Setzungsschäden: Druck wird verstärkt. Die Gemeinde Sommerein will Einspruch beim Verwaltungsgerichtshof erheben.

Von Nicole Frisch. Erstellt am 14. Oktober 2020 (05:01)
Die Schäden im nordöstlichen Siedlungsgebiet wurden nicht als Katastrophe eingestuft.
: Ines Garherr

Mit „teuren Rechtsstreitverfahren“ rechnet SP-Bürgermeister Karl Zwierschitz im Zusammenhang mit den Setzungsschäden im Siedlungsgebiet im Nordosten der Gemeinde. Diese werden gemäß dem Katastrophenfondsgesetz nicht als Katastrophe eingestuft, da darin das vorliegende Schadensbild nicht enthalten ist (die NÖN berichtete).

SP-Ortschef Karl Zwierschitz will den Druck auf Bund und Land erhöhen.
s: privat

Betroffene haben somit keinen Anspruch auf Zahlungen aus dem Katastrophenfonds. „Die größere Problematik ist: Wenn der Bund sagt, es ist keine Katastrophe, dann sind die Versicherungen auch draußen“, sagt SP-Bürgermeister Karl Zwierschitz. Daher lässt die Gemeinde bereits seit dem Sommer rechtliche Schritte prüfen. 

Nun wurde von der Gemeinde ein Bescheid, in dem steht, dass es sich im Fall der Setzungsschäden um keine Katastrophe handelt, eingefordert. Bisher gab es laut Zwierschitz nur ein formloses Schreiben. Der Bescheid ist jedoch notwendig, um beim Verwaltungsgerichtshof Einspruch einlegen zu können. Der Bürgermeister rechnet damit, dass dieser in den nächsten ein bis zwei Wochen vorliegt. Er hofft, dass diese Entscheidung nicht halten wird. 

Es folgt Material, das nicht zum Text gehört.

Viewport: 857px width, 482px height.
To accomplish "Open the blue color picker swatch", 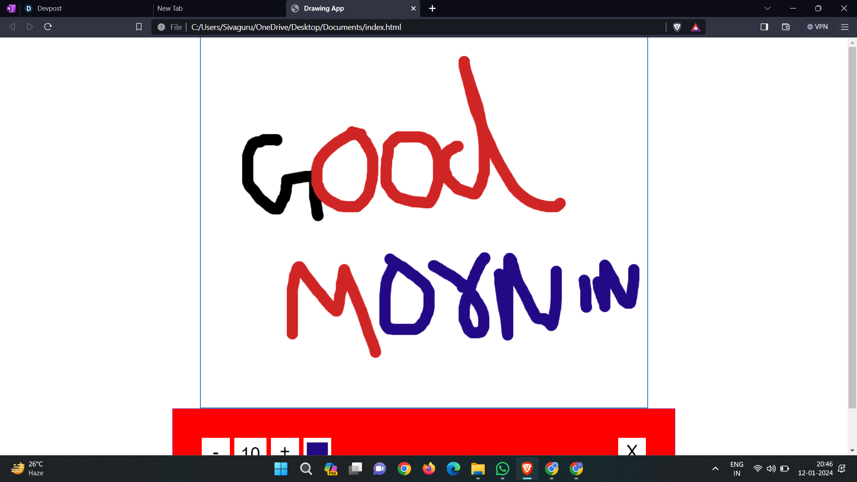I will pyautogui.click(x=317, y=448).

Trockenheit als Grund für Setzungsschäden

Bekannt wurden die Setzungen im Herbst 2018. Diese haben im betroffenen Siedlungsgebiet zahlreiche Schäden an Wohnhäusern und Infrastruktur verursacht. Seit Dezember 2019 steht fest, dass für diese Bodenbewegungen ein natürlicher und klimatisch bedingter Prozess verantwortlich ist. Im betroffenen Bereich befinden sich spezielle Materialien, sogenannte Smektite, im Boden, die bei Befeuchtung Hebungs- und bei Austrocknung Setzungsvorgänge auslösen. Zusätzlich befindet sich diese Siedlung auf einem Hügelrücken. In Kombination mit verstärkt auftretenden klimatischen Einflüssen wie Verdunstung und Trockenheit führt dies zu Bodenbewegungen.

Mit Beschwerde zur Volksanwaltschaft

Man wird dennoch auch in Zukunft in diesem Bereich leben und bauen können. Für Bauvorhaben müssen diverse Auflagen berücksichtigt werden, für betroffene Gebäude besteht großteils die Möglichkeit der Sanierung. Bei Gebäuden mit massiven Schäden könnten aber Kosten im sechsstelligen Bereich anfallen.  Angesichts dessen will die Gemeinde nicht nur vor den Verwaltungsgerichtshof, generell will man mehr Druck machen. Unter anderem wird überlegt, sich an die Volksanwaltschaft zu wenden. „Von Bund und Land kommt nichts. Wir wollen den medialen Druck verstärken“, betont Zwierschitz.